EXERCISE REQUIREMENTS: Count the lines in the listing that contain the string "width", treating uppercase and lowercase as different. Reply with the number only.

(Data records)
------

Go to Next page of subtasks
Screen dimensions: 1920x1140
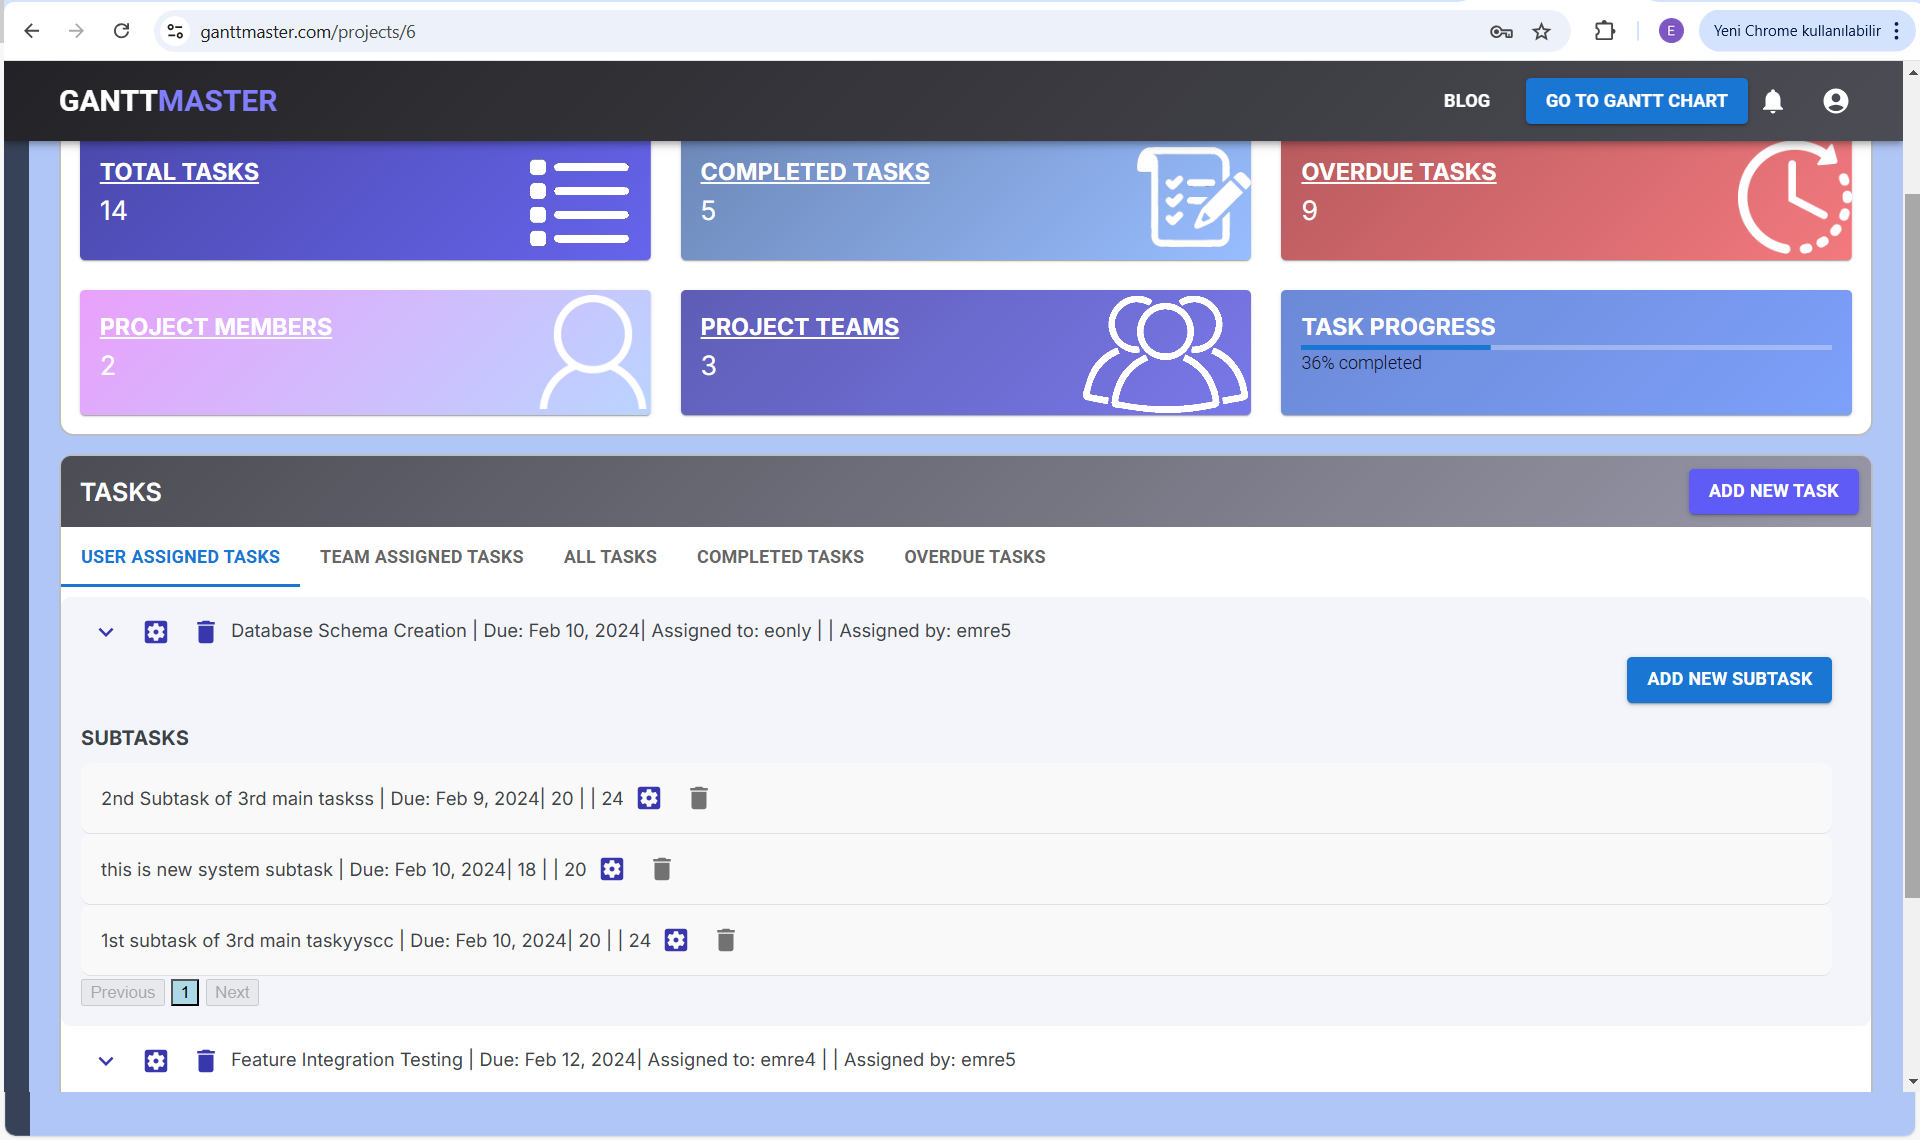231,992
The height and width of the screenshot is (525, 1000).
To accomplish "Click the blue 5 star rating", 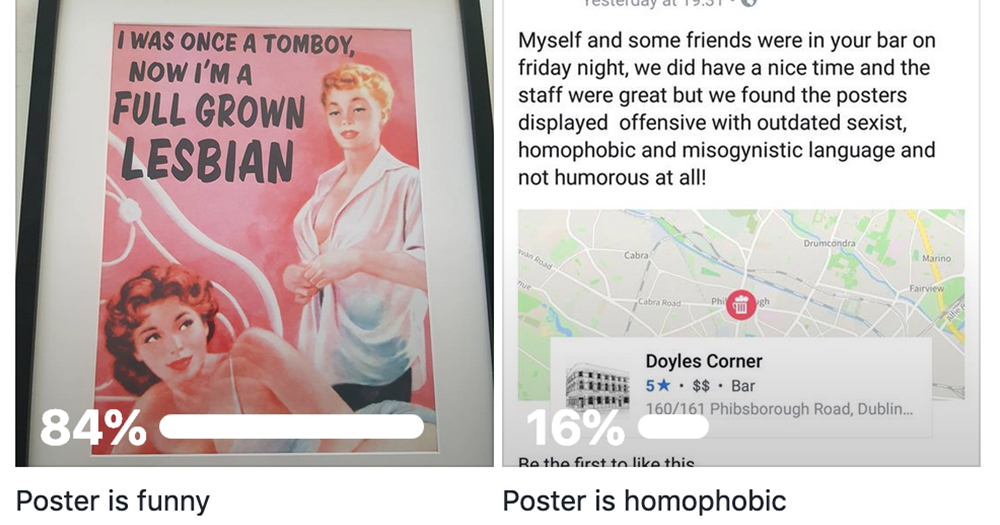I will click(x=658, y=386).
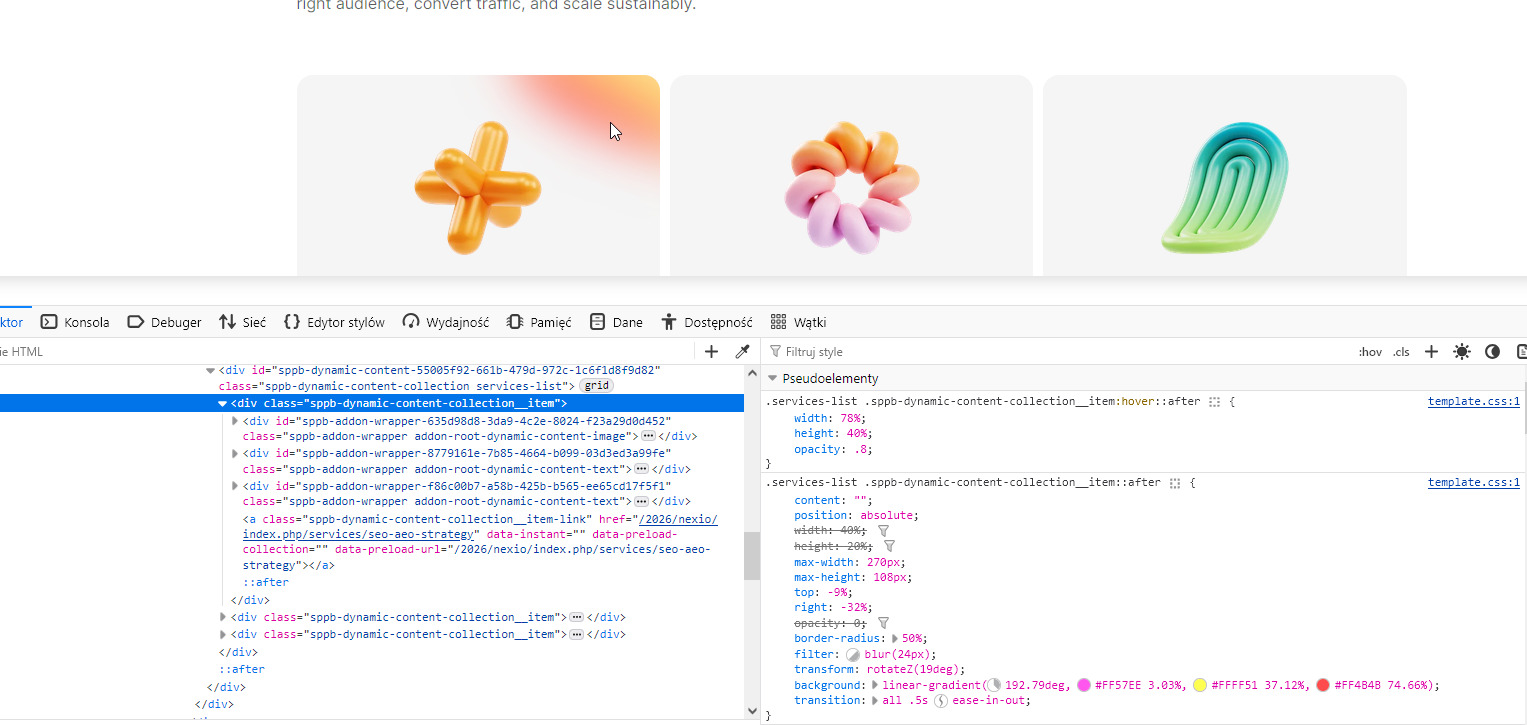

------

EXERCISE OUTPUT: 1